_Exercise:_ Search the records below for the line containing "Instruction: Edit the". Write out that line and every line after it exactly as written.

_Record excerpts:_
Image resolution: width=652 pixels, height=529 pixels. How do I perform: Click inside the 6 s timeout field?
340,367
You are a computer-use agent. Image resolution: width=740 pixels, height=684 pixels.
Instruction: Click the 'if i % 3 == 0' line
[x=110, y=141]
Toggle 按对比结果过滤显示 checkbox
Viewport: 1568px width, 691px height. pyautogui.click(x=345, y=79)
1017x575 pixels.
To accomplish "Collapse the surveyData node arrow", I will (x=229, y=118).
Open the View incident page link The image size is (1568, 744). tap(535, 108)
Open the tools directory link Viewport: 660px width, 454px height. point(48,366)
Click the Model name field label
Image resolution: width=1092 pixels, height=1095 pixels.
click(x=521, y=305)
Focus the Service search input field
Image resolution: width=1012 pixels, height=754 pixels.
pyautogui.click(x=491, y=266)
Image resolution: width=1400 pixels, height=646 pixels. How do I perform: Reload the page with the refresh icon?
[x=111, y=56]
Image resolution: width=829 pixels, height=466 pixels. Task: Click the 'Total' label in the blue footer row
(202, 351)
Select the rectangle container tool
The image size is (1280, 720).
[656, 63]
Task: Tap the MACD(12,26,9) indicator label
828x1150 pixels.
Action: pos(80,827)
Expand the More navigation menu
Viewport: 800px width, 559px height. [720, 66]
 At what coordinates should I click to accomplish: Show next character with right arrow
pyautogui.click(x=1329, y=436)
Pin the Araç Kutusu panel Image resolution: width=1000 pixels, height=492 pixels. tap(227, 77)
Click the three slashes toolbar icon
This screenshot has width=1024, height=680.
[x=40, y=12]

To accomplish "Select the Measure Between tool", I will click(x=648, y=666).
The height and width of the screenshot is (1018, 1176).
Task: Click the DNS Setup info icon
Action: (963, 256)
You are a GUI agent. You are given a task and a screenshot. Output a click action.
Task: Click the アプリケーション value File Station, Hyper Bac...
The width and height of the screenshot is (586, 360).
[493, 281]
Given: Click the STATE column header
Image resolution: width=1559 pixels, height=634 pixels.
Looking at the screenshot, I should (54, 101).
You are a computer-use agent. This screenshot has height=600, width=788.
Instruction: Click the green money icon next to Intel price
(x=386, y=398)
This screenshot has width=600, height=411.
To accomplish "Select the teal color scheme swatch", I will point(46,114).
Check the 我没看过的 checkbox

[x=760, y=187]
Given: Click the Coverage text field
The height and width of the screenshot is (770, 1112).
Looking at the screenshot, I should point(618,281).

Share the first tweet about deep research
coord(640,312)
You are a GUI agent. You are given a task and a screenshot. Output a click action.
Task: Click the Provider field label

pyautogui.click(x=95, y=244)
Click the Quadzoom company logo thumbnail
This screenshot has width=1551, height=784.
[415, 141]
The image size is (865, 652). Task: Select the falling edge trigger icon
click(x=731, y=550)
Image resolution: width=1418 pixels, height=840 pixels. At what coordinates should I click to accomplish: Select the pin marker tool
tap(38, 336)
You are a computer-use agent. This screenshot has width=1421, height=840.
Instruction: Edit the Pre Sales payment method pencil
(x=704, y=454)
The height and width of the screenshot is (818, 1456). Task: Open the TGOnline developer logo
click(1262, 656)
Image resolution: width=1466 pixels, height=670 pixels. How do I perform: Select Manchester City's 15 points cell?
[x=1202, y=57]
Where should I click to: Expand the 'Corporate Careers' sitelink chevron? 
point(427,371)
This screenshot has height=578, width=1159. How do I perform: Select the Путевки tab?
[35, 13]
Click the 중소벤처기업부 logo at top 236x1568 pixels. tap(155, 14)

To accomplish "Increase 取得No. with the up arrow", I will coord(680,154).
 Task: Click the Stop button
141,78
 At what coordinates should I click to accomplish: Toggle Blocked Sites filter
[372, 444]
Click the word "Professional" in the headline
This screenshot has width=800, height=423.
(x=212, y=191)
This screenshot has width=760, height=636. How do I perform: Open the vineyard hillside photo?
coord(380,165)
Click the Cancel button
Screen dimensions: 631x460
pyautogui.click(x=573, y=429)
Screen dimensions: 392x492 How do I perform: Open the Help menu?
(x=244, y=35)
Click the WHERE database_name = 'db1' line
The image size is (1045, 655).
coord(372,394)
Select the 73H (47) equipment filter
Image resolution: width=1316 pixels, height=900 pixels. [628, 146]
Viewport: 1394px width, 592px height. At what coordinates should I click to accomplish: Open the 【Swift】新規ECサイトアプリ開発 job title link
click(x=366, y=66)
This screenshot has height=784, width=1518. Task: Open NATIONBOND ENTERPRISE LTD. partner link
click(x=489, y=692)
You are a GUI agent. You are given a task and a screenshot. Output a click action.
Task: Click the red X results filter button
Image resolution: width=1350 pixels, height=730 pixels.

_Your response:_
Instruction: Edit the Pre Sales payment method pencil
(x=704, y=454)
The height and width of the screenshot is (818, 1456). Task: Open the TGOnline developer logo
click(1262, 656)
Image resolution: width=1466 pixels, height=670 pixels. How do I perform: Select Manchester City's 15 points cell?
[x=1202, y=57]
Where should I click to: Expand the 'Corporate Careers' sitelink chevron? 
point(427,371)
This screenshot has height=578, width=1159. How do I perform: Select the Путевки tab?
[35, 13]
Click the 중소벤처기업부 logo at top 236x1568 pixels. tap(155, 14)

To accomplish "Increase 取得No. with the up arrow", I will coord(680,154).
 Task: Click the Stop button
141,78
 At what coordinates should I click to accomplish: Toggle Blocked Sites filter
[372, 444]
Click the word "Professional" in the headline
This screenshot has width=800, height=423.
(x=212, y=191)
This screenshot has width=760, height=636. How do I perform: Open the vineyard hillside photo?
coord(380,165)
Click the Cancel button
Screen dimensions: 631x460
pyautogui.click(x=573, y=429)
Screen dimensions: 392x492 How do I perform: Open the Help menu?
(x=244, y=35)
Click the WHERE database_name = 'db1' line
The image size is (1045, 655).
coord(372,394)
Select the 73H (47) equipment filter
Image resolution: width=1316 pixels, height=900 pixels. [628, 146]
Viewport: 1394px width, 592px height. At what coordinates should I click to accomplish: Open the 【Swift】新規ECサイトアプリ開発 job title link
click(x=366, y=66)
This screenshot has height=784, width=1518. Task: Open NATIONBOND ENTERPRISE LTD. partner link
click(x=489, y=692)
You are a GUI agent. You are given a task and a screenshot. Output a click action.
Task: Click the red X results filter button
Image resolution: width=1350 pixels, height=730 pixels.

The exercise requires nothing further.